Machine Learning and Data Science Seminar

Date

Mon, 18 May 2026

Time

14:00 - 15:00

Location

Lecture Room 3

Speaker

Dr Konstantin Riedl

Organisation

(Mathematical Institute University of Oxford)

Part 1: In the first part of this talk, we develop a convergence analysis for training neural PDEs in the overparameterized limit. Many engineering and scientific fields have recently become interested in modelling terms in PDEs with neural networks (NNs), which requires solving the inverse problem of learning NN terms from observed data in order to approximate missing or unresolved physics in the PDE model. The resulting neural PDE model, being a function of the NN parameters, can be calibrated to the available ground truth data by optimizing over the PDE using gradient descent, where the gradient is evaluated in a computationally efficient manner by solving an adjoint PDE. We study the convergence of the adjoint gradient descent optimization method for training neural PDE models in the limit where both the number of hidden units and the training time tend to infinity, proving convergence of the trained neural PDE solution to the target data.

Part 2: For the second part, we turn towards developing a convergence analysis of the regularized Newton method for training NNs in the overparameterized limit.

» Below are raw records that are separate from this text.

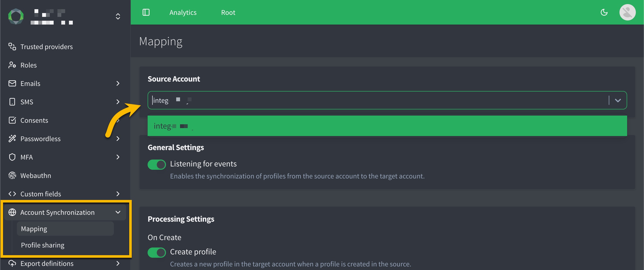
Task: Collapse the Account Synchronization section
Action: (x=118, y=212)

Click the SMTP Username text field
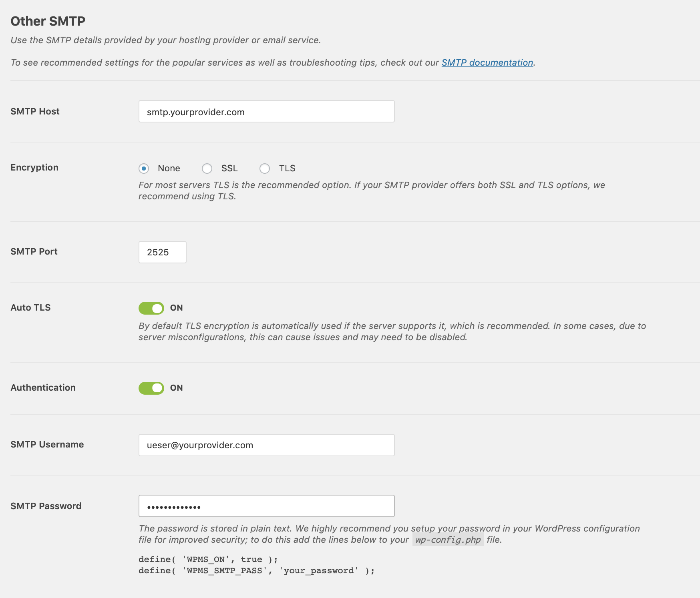[x=266, y=445]
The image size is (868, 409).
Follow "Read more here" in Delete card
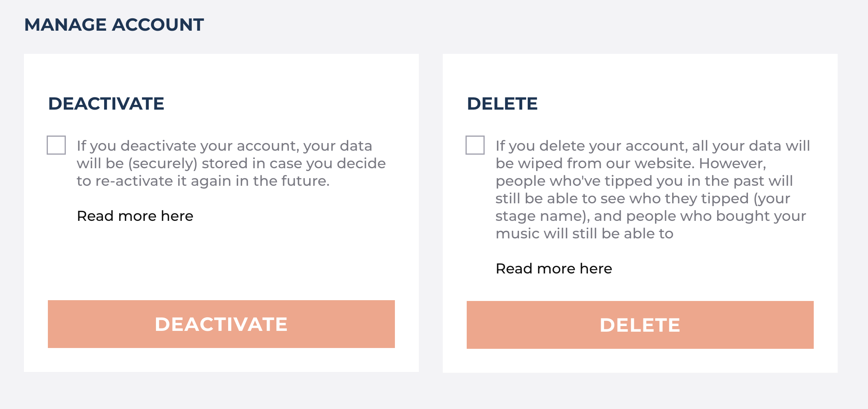(554, 269)
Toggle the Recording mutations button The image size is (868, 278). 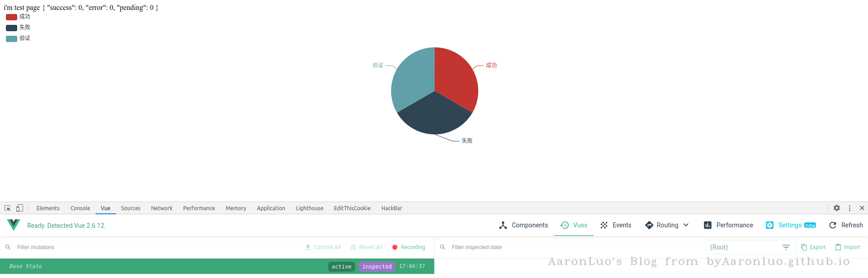tap(408, 247)
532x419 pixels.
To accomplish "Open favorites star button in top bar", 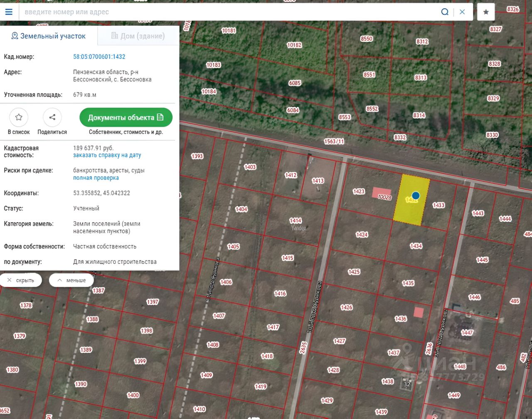I will (486, 12).
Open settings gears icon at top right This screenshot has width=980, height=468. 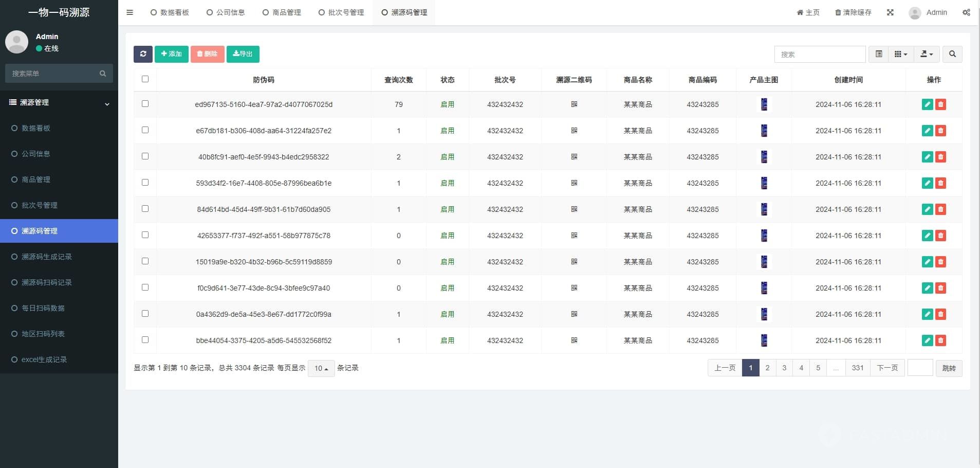click(966, 12)
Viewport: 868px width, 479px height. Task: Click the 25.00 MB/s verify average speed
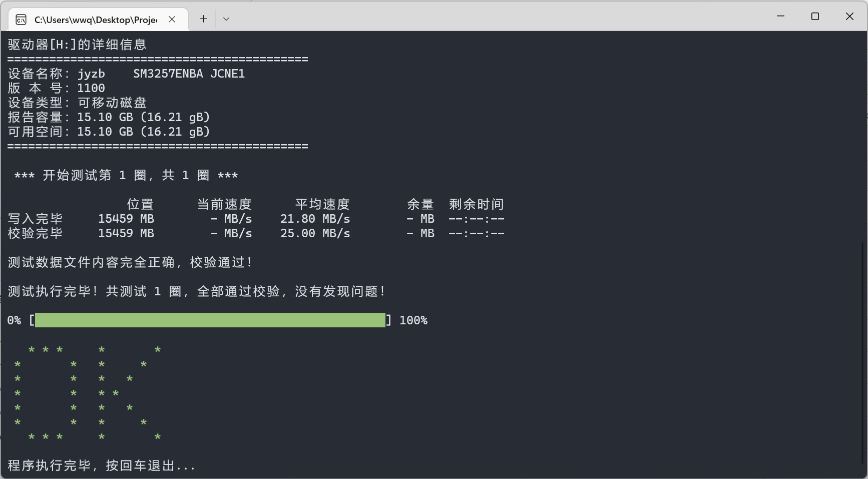(315, 234)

As the number of hidden units tends to infinity, the NN training dynamics converge in probability to the solution of a deterministic limit equation involving a „Newton neural tangent kernel“ (NNTK). Explicit rates characterizing this convergence are provided and, in the infinite-width limit, we prove that the NN converges exponentially fast to the target data. We show that this convergence is uniform across the frequency spectrum, addressing the spectral bias inherent in gradient descent. Mathematical challenges that need to be addressed in our analysis include the implicit parameter update of the Newton method with a potentially indefinite Hessian matrix and the fact that the dimension of this linear system of equations tends to infinity as the NN width grows.